Anyhoo... in the rush to ship and compromise, one of the things we left out was the ability to clean up our memory use. We just leaked and fragmented and couldn't release stuff right, so we could load up a level, but we couldn't do a level transition. Horrible problem you have to fix, right? Nah, we just rebooted the Xbox. When you do a level transition in Munch, you might notice the loading screen pops up and is totally still for a few seconds, and then it starts moving, and the screen flashes briefly during that time. That's your Xbox rebooting, giving us a fresh memory slate to play with. (shortly after launch the Xbox guys forbid developers from using this trick, but quite a few games in the early days shipped with this embarassing delay in their level load).

For Stranger's Wrath we used my "Fixed Restoring" Small Allocator, which is a standard kind of page-based allocator. We were somewhat crazy and used a hefty amount of allocations; our levels were totally data driven and objects could be different types and sizes depending on designer prefs, so we didn't want to lock into a memory layout. The different levels in the game generally all get near 64 MB, but they use that memory very differently. We wanted to be able to use things like linked lists of little nodes and STL hashes and not worry about our allocator. So the Small Allocator provides a small block allocator with (near) zero size overhead (in the limit of a large # of allocations). That is, there are pages of some fixed size, say 16 KB, and each page is assigned to one size of allocation. Allocations of that size come out of that page just by incrementing a pointer, so they're very fast and there's zero header size (there is size overhead due to not using a whole page all the time).
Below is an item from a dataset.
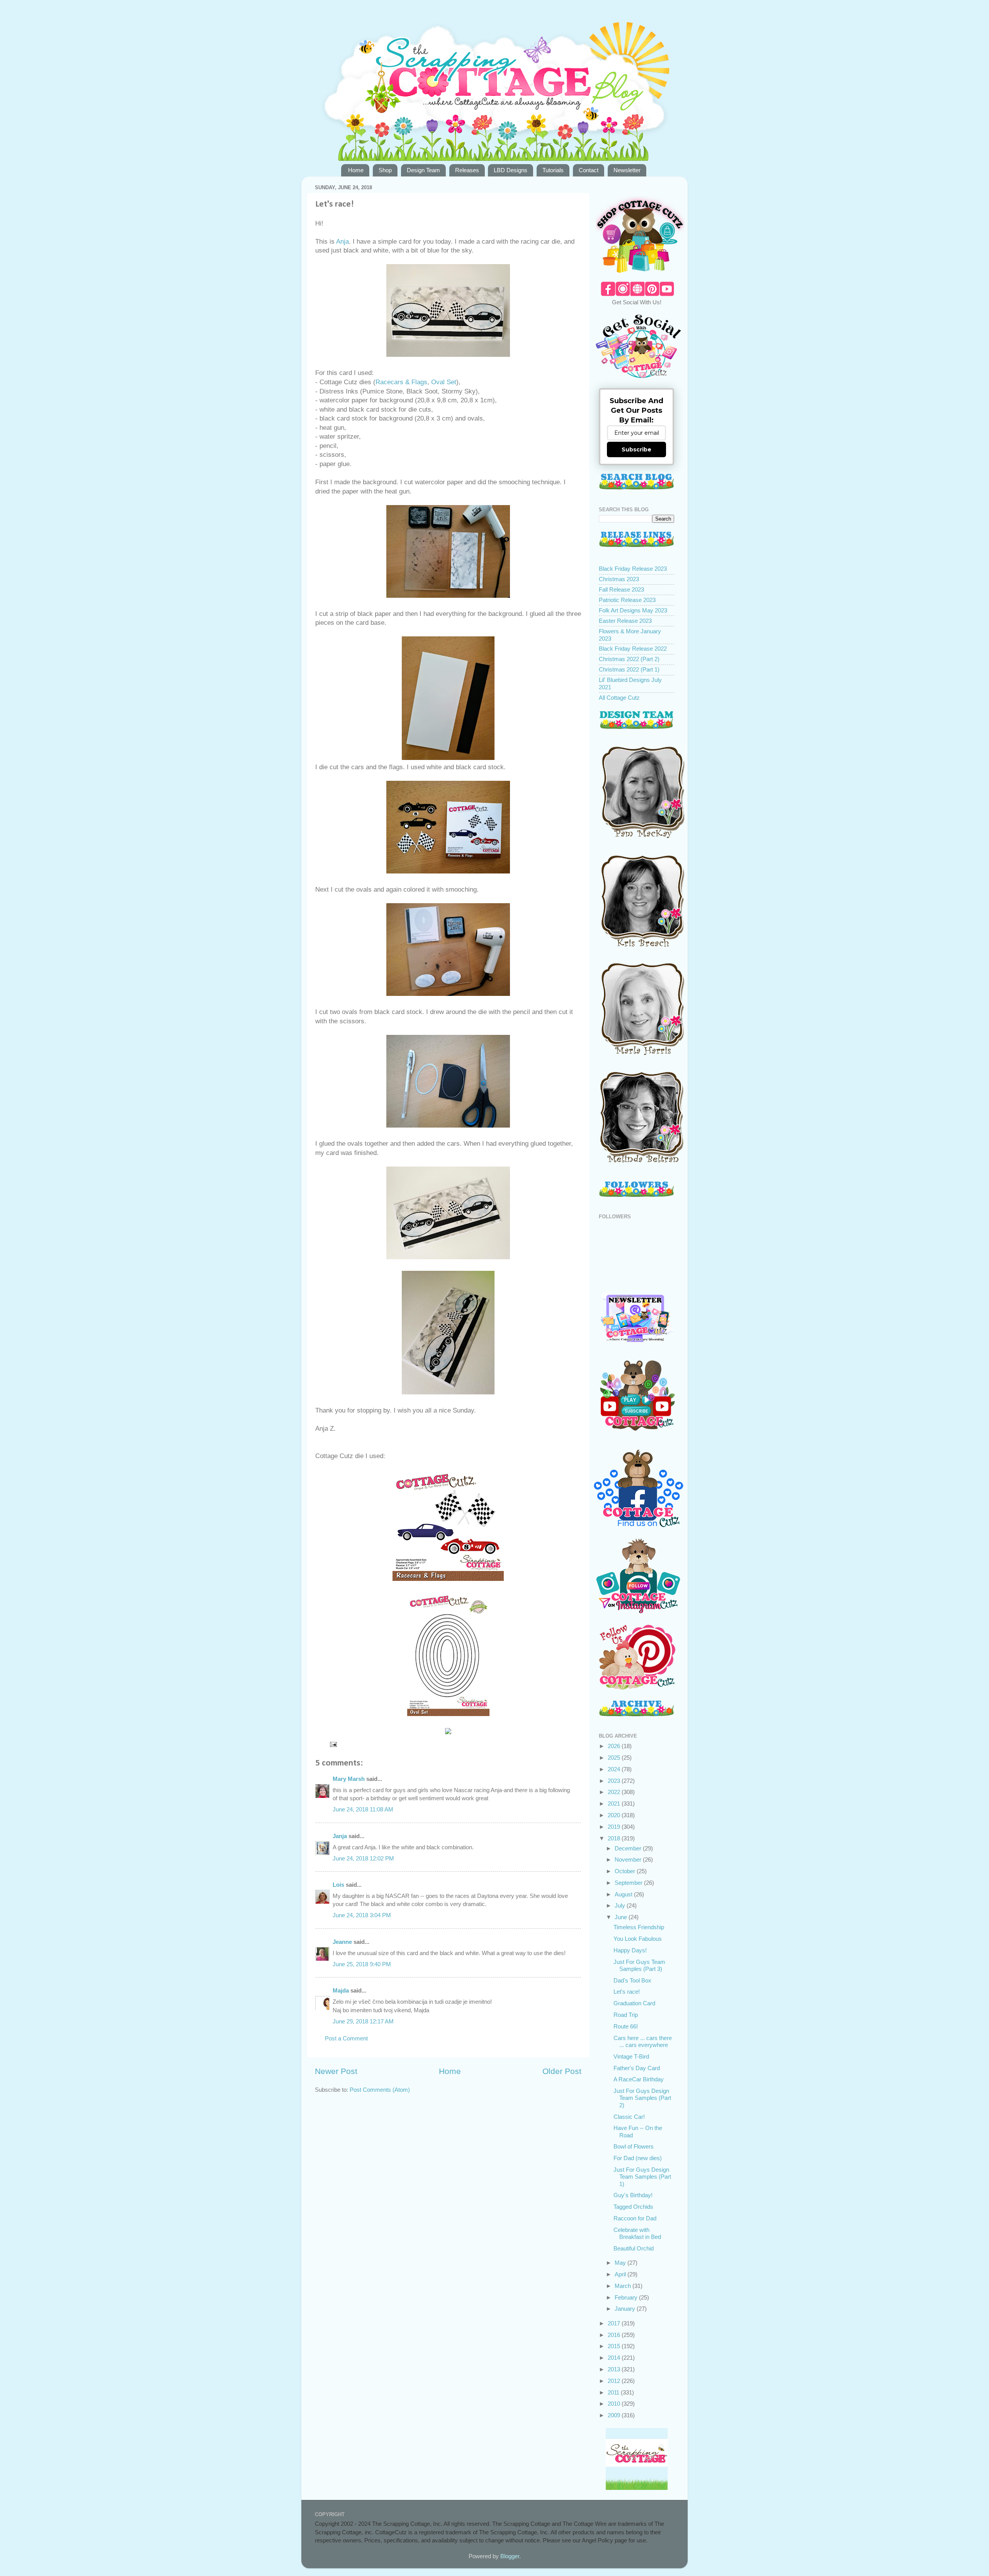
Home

That was all good, except that near the end when all the content started coming together I realized that some of our levels didn't quite fit no matter how hard we squeezed - after hard crunching they were around 65 MB and we needed to get down to 63 or so, and also the Fixed Restoring Allocator was wasting some space due to the page granularity. I was assigning pages to each size of allocation, rounding up to the next alignment of 8 or 16 or 32. Pages would be given out as needed for each size bucket. So if a size bucket was never used, pages for that size would never be allocated.

This kind of scheme is pretty standard, but it can have a lot of waste. Say you allocate a lot of 17 byte items - that gets rounded up to 24 or 32 and you're wasting 7 bytes per item. Another case is that you allocate a 201 byte item - but only once in the entire game ! You don't need to give it a whole page, just let it allocate from the 256-byte item page.

Now in a normal scenario you would just try to use a better general purpose allocator, but being a game dev near shipping you can do funny things. I ran our levels and looked at the # of allocations of each size and generated a big table. Then I just hard-coded the Fixed Restoring allocator to make pages for exactly the sizes of allocations that we do a lot of. So "Stranger's Wrath" shipped with allocations of these sizes :


static const int c_smallBlockSizes[] = { 8,16,24,32,48,64,80,96,116,128,136,156,192,224,256,272 };

(The 116, 136, 156, and 272 are our primary GameObject and renderable types). (yes, we could've also just switched those objects to a custom pool allocator for the object, but that would've been a much bigger code change, which is not something I would want to do very close to shipping when we're trying to be in code lockdown and get to zero bugs).